# start of EXTRACT TO READ

You'll need to experiment! The first time you use one, force of habit will probably make you soak it with water and add loads of soap as well—both of which will reduce the cloth's effectiveness. I find the best way to use these cloths is with as little water as possible. If you're cleaning very dirty windows, for example, use a standard cloth and soapy water to wash all the dirt off first. Then rinse them thoroughly with clean water and use a rubber squeegee to get them almost dry, and let them dry in the air for just a little longer. At this point, with hardly any water remaining on the glass, polish over with your microfiber cloth—and you'll be amazed at the smear-free, sparkling finish. If your windows aren't too dirty to start with, simply use the microfiber cloth by itself with a little water. You can use microfiber cloths to clean virtually any hard surface. Try them on your bathroom or kitchen surfaces and you'll be amazed at the results. (Sorry to sound like a bad TV advertisement, but these things really are good!) You'll literally hear things getting squeaky clean and shiny.


Microfiber cloths are much more widely known and used in Europe than in the United States. Why? The household chemicals market is worth tens of billions of dollars to big chemical companies and the stores that sell them; they have little or no incentive to get behind a simple technology that undermines their costly products. Companies like this have spent a fortune on advertising for several decades, happily convincing most of us that we need to blast our homes with industrial-strength cleaners in a never-ending war on germs. Is it any wonder, then, that we're skeptical of "magic" microfiber cloths that promise to get our homes hygienically clean with nothing but water?

If you're still doubtful, try one of these cloths for yourself. And remember that what's cleaning your home isn't magic—it's science!

# end of EXTRACT TO READ

### [TASK REQUIREMENTS]
1: Answer these questions about the passage on microfiber cloths:
(a) After rinsing very dirty windows with clean water, what should you use to get them almost dry?
(b) In what place are microfiber cloths much more widely known and used than in the United States?
(c) According to the final paragraph, what is cleaning your home instead of magic?
2: Could you update the passage on microfiber cloths, starting with "Microfiber cloths are" and going on through "nothing but water?", so that "several decades" becomes "many years"?

# start of ENTRIES SHOWN

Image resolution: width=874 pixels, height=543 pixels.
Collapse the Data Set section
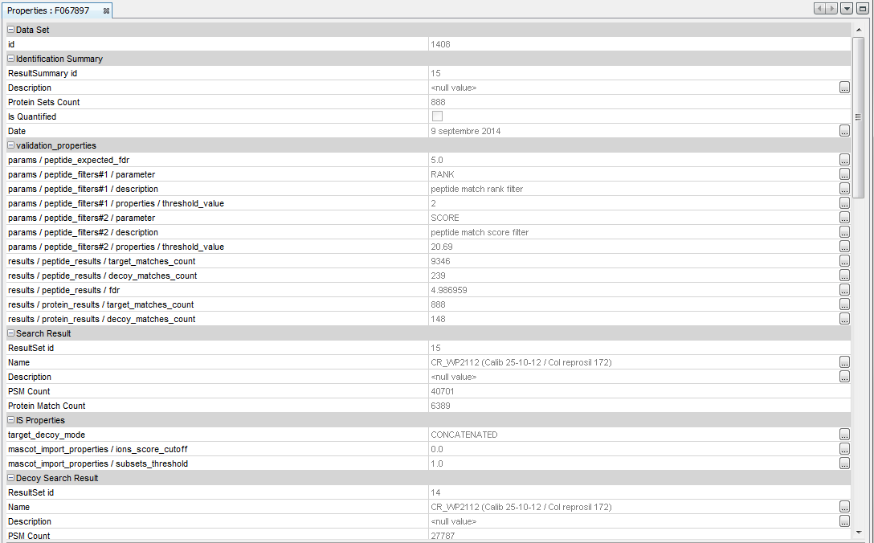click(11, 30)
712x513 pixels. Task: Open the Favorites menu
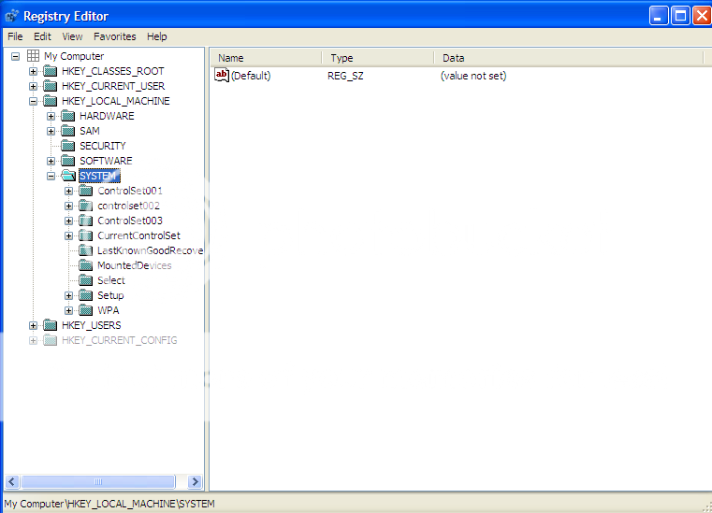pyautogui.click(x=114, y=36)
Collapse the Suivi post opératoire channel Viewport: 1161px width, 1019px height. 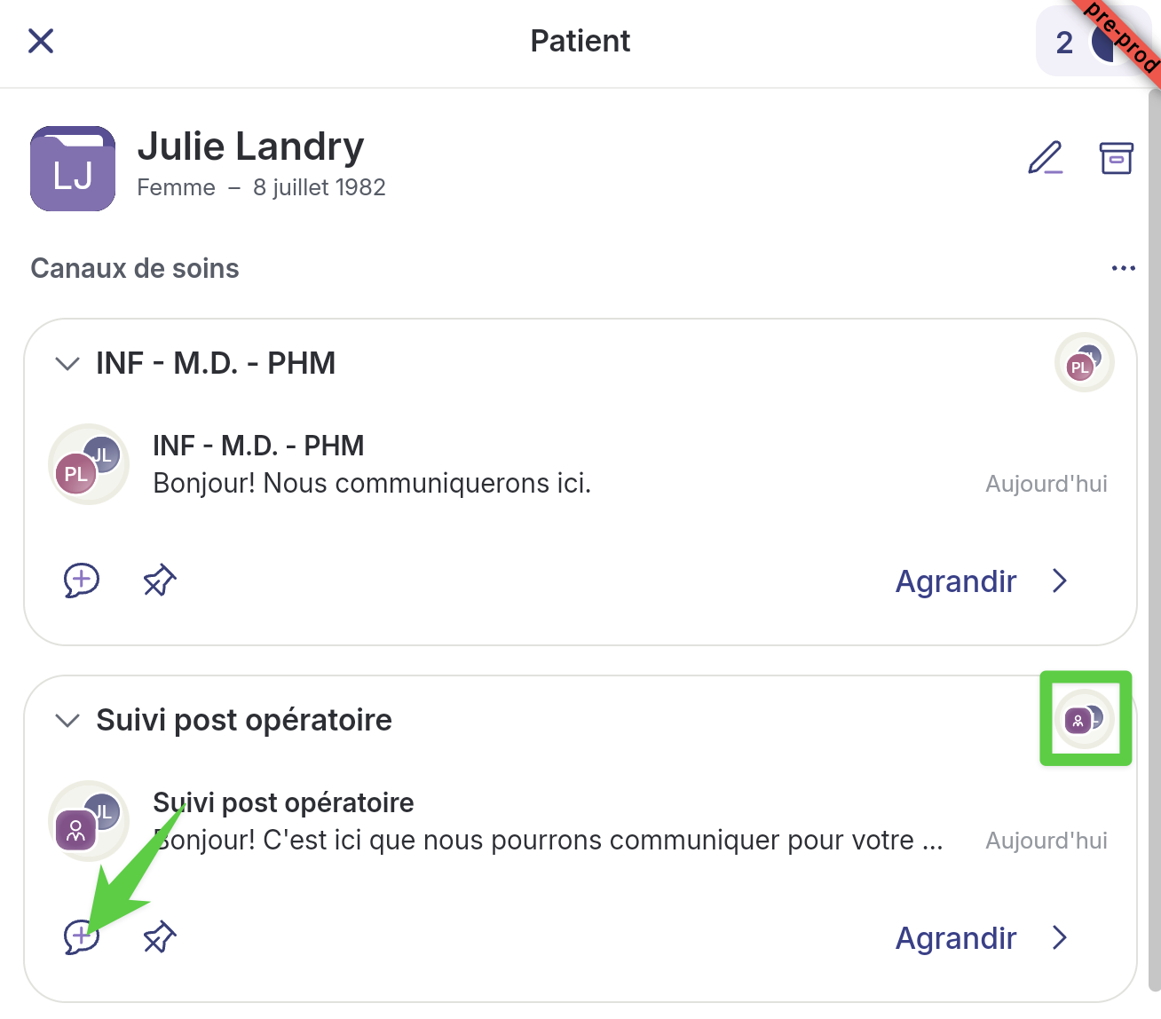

# end of ENTRIES SHOWN

### [EXPECTED OUTPUTS]
1:
(a) A rubber squeegee.
(b) Europe.
(c) Science.

2:
Microfiber cloths are much more widely known and used in Europe than in the United States. Why? The household chemicals market is worth tens of billions of dollars to big chemical companies and the stores that sell them; they have little or no incentive to get behind a simple technology that undermines their costly products. Companies like this have spent a fortune on advertising for many years, happily convincing most of us that we need to blast our homes with industrial-strength cleaners in a never-ending war on germs. Is it any wonder, then, that we're skeptical of "magic" microfiber cloths that promise to get our homes hygienically clean with nothing but water?